- _Check your understanding_:
a – In the opinion piece on Christianity and politics, what do Christians on social media post almost simultaneously with insults aimed at people on the opposing side?
b – Resume the opinion piece on Christianity and politics, picking up right after its final sentence.

Text provided START

Opinion Uncategorized

Christianity isn’t a political party

Do you want to make America great again? Do you wish President Trump would conveniently be shot into space by his proposed “United States Space Force? Good news: you can hold these types of views and still be a Christian!

Far too often, Christianity is associated with conservatism or liberalism. Social media is littered with Christians shooting insults to people on the opposing side while almost simultaneously posting Bible verses. Just the other day, one of my friends who happens to be a former leader in the church posted two statuses, six hours apart, that said the following:

I don’t think I need to explain why this seems so hypocritical.

Obviously, this behavior can come from any side. People have become so polarized that they fail to remember that their brothers and sisters in Christ might not agree with them about some political issues. They either forget or don’t care that their Christian friends will undoubtedly not appreciate being demonized.

Text provided END
Record set START

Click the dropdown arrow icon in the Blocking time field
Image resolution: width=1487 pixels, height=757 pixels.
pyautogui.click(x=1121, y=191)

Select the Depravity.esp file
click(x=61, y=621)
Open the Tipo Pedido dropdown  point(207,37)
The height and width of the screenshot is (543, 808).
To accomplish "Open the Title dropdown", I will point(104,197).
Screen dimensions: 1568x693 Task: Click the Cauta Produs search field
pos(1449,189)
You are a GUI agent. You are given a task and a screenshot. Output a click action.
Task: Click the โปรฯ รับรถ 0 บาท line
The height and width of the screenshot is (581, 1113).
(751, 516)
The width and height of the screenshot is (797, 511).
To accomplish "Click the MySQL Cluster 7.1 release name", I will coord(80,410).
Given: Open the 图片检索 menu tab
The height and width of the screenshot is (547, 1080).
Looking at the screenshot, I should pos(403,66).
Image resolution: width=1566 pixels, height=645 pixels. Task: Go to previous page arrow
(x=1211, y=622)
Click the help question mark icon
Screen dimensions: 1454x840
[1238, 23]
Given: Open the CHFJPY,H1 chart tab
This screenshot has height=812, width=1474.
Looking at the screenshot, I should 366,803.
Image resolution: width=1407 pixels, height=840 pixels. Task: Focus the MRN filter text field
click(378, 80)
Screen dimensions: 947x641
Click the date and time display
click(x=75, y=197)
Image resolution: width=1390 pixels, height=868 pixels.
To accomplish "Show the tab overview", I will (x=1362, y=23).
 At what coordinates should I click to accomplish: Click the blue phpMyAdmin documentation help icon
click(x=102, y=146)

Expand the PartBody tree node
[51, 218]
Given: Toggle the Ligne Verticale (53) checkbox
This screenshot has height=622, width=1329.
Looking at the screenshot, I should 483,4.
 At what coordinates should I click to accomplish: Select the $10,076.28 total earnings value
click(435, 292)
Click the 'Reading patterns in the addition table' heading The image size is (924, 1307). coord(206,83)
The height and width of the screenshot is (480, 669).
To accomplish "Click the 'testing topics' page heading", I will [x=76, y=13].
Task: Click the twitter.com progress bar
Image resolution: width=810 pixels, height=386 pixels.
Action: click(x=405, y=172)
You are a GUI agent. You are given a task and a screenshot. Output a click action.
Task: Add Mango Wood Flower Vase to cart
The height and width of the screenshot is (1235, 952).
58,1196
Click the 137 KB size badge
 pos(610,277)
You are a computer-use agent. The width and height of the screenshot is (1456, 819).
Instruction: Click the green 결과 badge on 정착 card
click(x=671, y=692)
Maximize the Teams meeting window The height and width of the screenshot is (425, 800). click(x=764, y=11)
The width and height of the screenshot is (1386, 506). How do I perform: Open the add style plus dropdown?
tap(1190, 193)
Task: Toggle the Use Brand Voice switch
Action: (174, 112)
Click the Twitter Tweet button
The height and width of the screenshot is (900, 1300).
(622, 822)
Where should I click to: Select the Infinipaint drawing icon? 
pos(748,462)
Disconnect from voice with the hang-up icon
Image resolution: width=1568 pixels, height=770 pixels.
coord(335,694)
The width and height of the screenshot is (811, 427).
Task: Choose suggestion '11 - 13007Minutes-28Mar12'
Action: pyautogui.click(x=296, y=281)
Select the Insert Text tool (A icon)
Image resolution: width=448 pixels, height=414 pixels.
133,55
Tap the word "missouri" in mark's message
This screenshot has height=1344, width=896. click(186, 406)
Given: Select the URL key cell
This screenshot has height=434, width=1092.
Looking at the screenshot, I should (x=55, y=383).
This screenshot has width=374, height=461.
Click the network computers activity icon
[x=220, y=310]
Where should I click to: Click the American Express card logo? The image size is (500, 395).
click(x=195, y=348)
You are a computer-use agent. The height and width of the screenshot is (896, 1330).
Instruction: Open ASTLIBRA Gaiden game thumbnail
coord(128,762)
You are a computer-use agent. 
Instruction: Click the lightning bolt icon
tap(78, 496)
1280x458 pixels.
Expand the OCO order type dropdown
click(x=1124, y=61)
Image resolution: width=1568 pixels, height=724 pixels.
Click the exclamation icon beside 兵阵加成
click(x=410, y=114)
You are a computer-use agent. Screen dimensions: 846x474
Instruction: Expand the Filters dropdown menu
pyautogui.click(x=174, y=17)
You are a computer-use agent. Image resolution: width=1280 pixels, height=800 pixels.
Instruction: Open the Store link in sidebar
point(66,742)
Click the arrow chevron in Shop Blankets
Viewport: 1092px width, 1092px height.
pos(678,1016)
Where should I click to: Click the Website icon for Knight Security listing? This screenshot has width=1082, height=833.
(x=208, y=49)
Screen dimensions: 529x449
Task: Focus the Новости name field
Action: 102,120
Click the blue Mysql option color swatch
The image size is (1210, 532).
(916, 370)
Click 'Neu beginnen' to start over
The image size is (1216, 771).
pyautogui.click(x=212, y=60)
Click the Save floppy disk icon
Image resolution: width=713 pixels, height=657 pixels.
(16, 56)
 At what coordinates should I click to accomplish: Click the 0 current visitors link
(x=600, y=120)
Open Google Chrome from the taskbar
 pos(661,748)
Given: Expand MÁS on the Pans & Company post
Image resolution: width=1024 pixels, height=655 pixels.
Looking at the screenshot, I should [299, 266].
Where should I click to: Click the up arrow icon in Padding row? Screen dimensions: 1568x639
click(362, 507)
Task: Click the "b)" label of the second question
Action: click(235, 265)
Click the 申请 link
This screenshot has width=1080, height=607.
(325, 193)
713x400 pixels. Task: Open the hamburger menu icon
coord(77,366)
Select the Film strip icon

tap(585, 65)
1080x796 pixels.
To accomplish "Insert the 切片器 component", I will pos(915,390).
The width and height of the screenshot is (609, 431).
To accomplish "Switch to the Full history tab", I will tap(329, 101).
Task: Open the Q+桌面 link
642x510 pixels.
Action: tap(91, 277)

Record set END

- _Activity answers_:
a – Bible verses.

b –
The important thing to remember is that Jesus wasn’t a conservative or a liberal or a libertarian or an authoritarian. Jesus didn’t vote for Trump, and he doesn’t love you more because you shared a post shaming the Republicans that supported Trump.

When Christians attach their Christianity to their political party, they are making a grave mistake. As Christians, our allegiance is to Jesus, not to the Democrats or the Green Party or the GOP. As Christians, our job is not to delight in sharing our own opinions for the selfish end of feeling superior. Our job is to love God and to love our neighbors as ourselves. In this, there is no room for spewing hate. There is no room for unloving corrections. There is no room for being less patient with others than we are with ourselves because we know that God is working on everyone in His perfect time. There is no room for any of us to think of a particular party as the “Christian” party.

If you care deeply about people, you probably have some deep opinions about political issues. And some of your opinions might be closer to the moral truths than the opinions of your friends or your enemies. You can lovingly share your thoughts with people, and you can try to learn how to be better people together, but you shouldn’t make the mistake of thinking that your politics are as fundamental as your Christian faith. Your allegiance isn’t to a flag or a party — but to Jesus.